===== Information

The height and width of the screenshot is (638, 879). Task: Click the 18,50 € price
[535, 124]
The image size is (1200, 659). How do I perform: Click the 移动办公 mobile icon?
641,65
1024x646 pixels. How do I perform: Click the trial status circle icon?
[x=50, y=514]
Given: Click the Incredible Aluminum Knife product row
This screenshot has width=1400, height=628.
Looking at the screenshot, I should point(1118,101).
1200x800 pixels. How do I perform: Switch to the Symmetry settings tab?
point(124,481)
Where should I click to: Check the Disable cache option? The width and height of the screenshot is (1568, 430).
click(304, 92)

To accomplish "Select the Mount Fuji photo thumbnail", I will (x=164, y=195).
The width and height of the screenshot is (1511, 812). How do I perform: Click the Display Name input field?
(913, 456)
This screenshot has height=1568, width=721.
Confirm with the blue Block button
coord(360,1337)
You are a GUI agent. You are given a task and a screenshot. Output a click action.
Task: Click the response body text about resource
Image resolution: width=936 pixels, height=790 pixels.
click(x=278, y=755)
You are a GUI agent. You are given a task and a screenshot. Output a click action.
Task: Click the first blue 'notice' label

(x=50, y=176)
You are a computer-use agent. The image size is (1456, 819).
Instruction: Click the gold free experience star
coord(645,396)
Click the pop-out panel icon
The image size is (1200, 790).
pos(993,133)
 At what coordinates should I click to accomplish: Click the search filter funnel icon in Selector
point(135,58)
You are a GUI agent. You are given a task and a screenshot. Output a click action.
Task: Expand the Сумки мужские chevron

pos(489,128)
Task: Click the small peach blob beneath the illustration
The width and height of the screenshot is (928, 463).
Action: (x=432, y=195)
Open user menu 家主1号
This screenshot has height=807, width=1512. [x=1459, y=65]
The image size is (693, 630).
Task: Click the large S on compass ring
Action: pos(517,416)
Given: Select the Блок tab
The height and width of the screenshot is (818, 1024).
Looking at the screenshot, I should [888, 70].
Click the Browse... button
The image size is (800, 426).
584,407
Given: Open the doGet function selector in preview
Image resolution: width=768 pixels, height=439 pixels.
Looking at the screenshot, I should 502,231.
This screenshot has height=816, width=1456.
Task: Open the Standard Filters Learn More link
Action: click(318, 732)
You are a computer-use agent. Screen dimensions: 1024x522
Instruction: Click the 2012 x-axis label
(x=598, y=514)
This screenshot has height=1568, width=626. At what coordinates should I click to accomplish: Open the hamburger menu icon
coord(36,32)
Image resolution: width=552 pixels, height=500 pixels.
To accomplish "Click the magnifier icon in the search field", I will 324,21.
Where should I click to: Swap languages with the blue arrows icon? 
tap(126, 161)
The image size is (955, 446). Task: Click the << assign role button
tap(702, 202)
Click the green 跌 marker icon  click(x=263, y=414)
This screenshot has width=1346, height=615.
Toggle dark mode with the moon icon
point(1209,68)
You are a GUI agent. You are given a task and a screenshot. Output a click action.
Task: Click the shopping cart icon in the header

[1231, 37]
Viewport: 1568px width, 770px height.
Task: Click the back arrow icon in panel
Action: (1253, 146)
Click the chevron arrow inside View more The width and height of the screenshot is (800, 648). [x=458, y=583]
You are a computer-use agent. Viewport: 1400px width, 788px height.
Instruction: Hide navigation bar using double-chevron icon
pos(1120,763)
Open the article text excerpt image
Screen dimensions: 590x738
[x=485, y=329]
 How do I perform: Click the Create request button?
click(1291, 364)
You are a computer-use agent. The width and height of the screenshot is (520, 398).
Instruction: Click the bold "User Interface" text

==========

Exercise brief:
Copy out, from the data above, each line where the string "computer" is present.

Solution:
You are a computer-use agent. The image size is (1456, 819).
You are a computer-use agent. Screen dimensions: 1024x522
You are a computer-use agent. Viewport: 1400px width, 788px height.
You are a computer-use agent. The width and height of the screenshot is (520, 398).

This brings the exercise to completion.